62. The alliance of the Church—of the Dominican Order in particular—with the secular power against its once foremost champions, is paralleled and explained by the causes that led to the dissolution of the Order of Jesus by Clement XIV. in the eighteenth century—fear and jealousy.
63. They are given in full in Narratives of Sorcery and Magic from the most Authentic Sources, by Thomas Wright. In the Annals of Ireland, affixed to Camden's Britannia, ed. 1695, sub anno 1325 a.d., the case of Dame Alice Ketyll is briefly chronicled. Being cited and examined by the Bishop of Ossory, it was discovered, among other things, 'That a certain spirit called Robin Artysson lay with her; and that she offered him nine red cocks on a stone bridge where the highway branches out into four several parts. Item: That she swept the streets of Kilkenny with besoms between Compline and Courefeu, and in sweeping the filth towards the house of William Utlaw, her son, by way of conjuring, wished that all the wealth of Kilkenny might flow thither.
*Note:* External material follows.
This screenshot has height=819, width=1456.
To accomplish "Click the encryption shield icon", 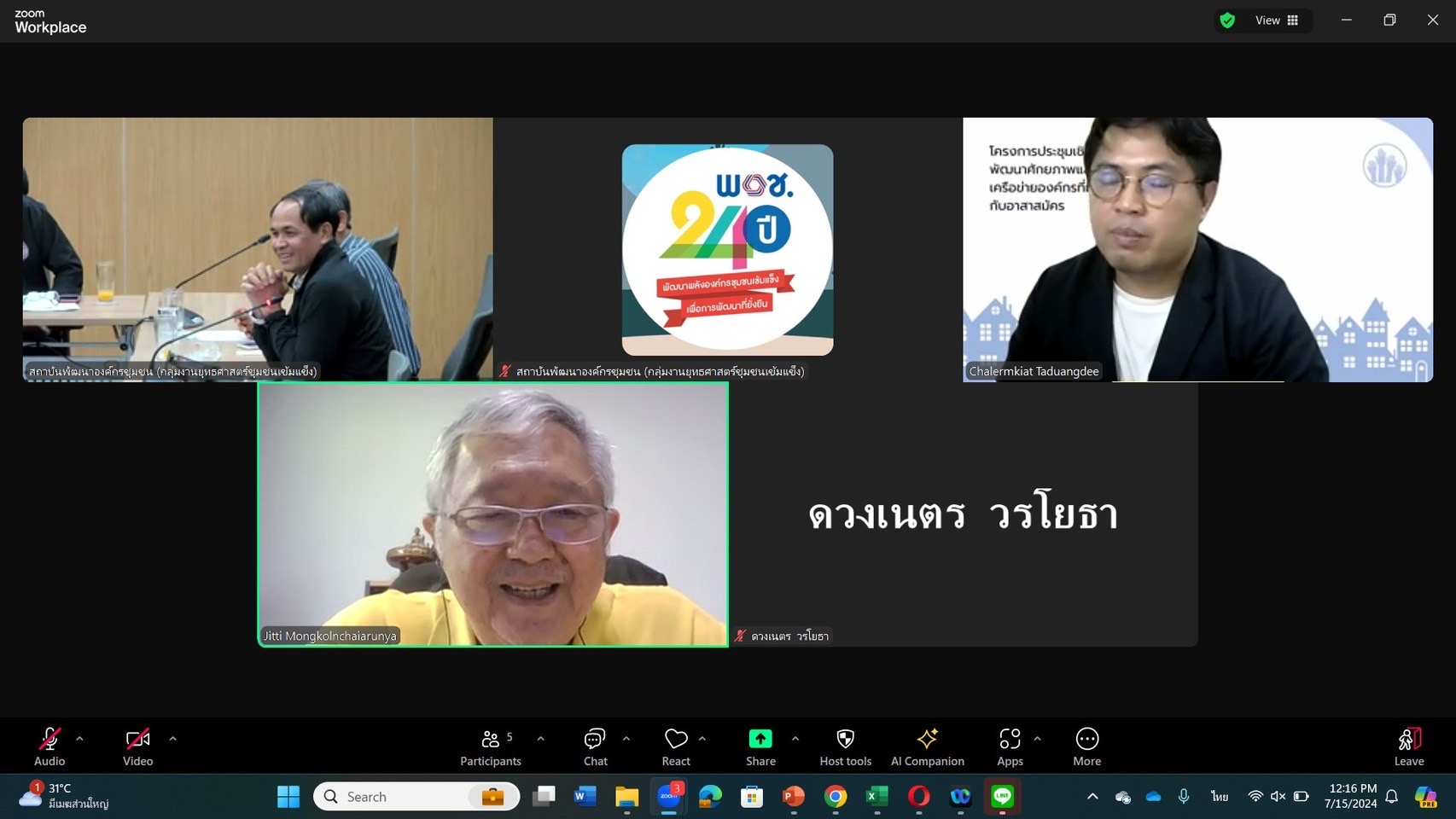I will tap(1227, 20).
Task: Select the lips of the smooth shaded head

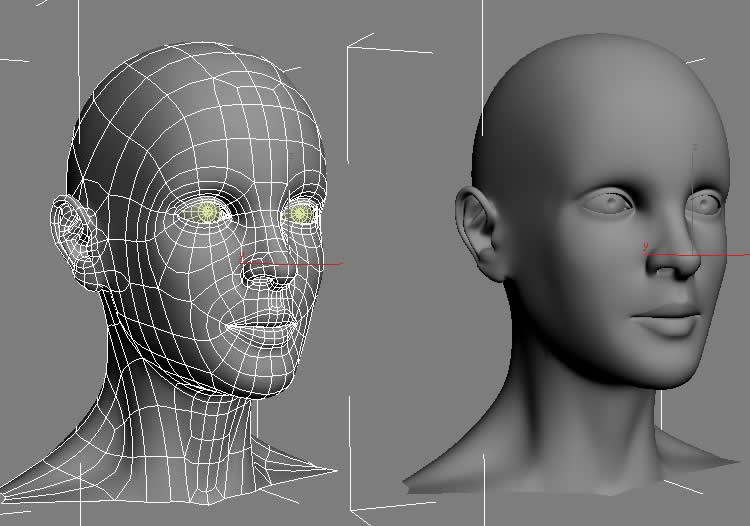Action: (x=665, y=322)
The accomplices of this Alice in these devilish practices were Pernil of Meth, and Basilia the daughter of this Pernil. Alice, being found guilty, was fined by the bishop, and forced to abjure her sorcery and witchcraft. But being again convicted of the same practice, she made her escape with Basilia, and was never found. But Pernil was burnt at Kilkenny, and before her death declared that William above-said deserved punishment as well as she—that for a year and a day he wore the devil's girdle about his bare body,' &c.
Chapter III.
Witchcraft and Heresy purposely confounded by the Church—Mediæval Science closely connected with Magic and Sorcery—Ignorance of Physiology the Cause of many of the Popular Prejudices—Jeanne d'Arc—Duchess of Gloucester—Jane Shore—Persecution at Arras.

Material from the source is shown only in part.